───── Information provided

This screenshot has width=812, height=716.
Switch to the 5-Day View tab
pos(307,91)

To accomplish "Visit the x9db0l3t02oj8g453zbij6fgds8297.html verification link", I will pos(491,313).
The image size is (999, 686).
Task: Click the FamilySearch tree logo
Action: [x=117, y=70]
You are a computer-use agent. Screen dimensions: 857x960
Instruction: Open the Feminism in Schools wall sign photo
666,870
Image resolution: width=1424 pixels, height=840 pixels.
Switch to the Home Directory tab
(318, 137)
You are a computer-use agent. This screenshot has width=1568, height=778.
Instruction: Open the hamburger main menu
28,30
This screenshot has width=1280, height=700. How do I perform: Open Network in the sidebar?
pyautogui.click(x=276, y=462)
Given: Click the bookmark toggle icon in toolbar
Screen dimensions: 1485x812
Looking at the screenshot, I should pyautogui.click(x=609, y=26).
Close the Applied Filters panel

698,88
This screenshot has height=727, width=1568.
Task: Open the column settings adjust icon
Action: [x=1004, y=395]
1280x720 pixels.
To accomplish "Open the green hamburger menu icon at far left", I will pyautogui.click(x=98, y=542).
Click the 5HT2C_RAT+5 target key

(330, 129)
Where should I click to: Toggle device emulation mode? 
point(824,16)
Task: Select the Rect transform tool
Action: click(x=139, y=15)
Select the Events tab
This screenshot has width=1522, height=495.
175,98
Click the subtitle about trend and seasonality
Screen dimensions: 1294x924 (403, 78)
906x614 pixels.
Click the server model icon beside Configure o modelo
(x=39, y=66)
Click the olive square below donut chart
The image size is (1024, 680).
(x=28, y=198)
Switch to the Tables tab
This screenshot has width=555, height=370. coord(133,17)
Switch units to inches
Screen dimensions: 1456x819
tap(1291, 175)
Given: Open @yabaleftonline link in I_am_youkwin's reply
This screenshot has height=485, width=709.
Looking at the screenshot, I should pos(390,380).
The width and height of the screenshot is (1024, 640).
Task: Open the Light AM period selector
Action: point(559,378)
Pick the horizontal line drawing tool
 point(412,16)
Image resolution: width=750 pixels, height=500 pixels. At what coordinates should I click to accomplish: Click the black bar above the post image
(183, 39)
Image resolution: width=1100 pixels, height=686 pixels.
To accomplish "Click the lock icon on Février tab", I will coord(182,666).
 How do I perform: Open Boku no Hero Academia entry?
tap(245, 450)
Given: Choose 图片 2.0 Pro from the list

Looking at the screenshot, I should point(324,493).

──────────

| Task instructions |
The answer must consist of every line from the entries above that contains "computer".

| Answer to this task |
You are a computer-use agent. Screen dimensions: 857x960
You are a computer-use agent. This screenshot has width=1568, height=778.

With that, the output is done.